To do this, we use what we know about the sampling distribution of [latex]\bar{x}_{1}-\bar{x}_{2}[/latex] and, in particular, its estimated standard deviation (the standard error). Recall from In-Class Activity 12.D that you learned that the difference in the sample means, [latex]\bar{x}_{1}-\bar{x}_{2}[/latex], also has an approximately normal distribution, centered at the difference of the population means, [latex]\bar{x}_{1}-\bar{x}_{2}[/latex]. The standard deviation is given by the following formula:
[latex]\sqrt{\frac{\sigma^{2}_{1}}{n_{1}}+\frac{\sigma^{2}_{2}}{n_{2}}}[/latex]
In practice, we will have to estimate the standard deviation because it depends on the unknown population standard deviations. Replacing [latex]\sigma_{1}[/latex] and [latex]\sigma_{2}[/latex] by the sample standard deviations [latex]s_{1}[/latex] and [latex]s_{2}[/latex], we get the standard error of the difference:
[latex]standard\;error\;of\;\bar{x}_{1}-\bar{x}_{2}=\sqrt{\frac{s^{2}_{1}}{n_{1}}+\frac{s^{2}_{2}}{n_{2}}}[/latex]
a) Calculate the estimated difference in the means in Question 2.
b) Calculate the standard error for the distribution using the statistics from Question 2. Round your answer to the nearest hundredth.
Hint: Use the formula [latex]SE=\sqrt{\frac{s^{2}_{1}}{n_{1}}+\frac{s^{2}_{2}}{n_{2}}}[/latex]
c) Interpret the meaning of this value.
Question 6
6) Use the DCMP Describing and Exploring Quantitative Variables – Several Groups tool at https://dcmathpathways.shinyapps.io/EDA_quantitative/ to visualize the difference in means between the two groups defined in Question 2 using histograms.
Question 7
7) Briefly describe the difference (or lack thereof) between the two groups.
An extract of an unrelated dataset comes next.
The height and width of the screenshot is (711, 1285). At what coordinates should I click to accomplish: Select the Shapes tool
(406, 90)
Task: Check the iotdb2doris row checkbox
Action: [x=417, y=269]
Do you think there is a significant difference between the birth weights of babies born to mothers who smoked during pregnancy versus those who did not? Be prepared to share your conclusions in class.
This analysis uses descriptive statistics only. How can we make an inference about the difference when the population refers to all pregnant women? We will answer this question in the next in-class activity.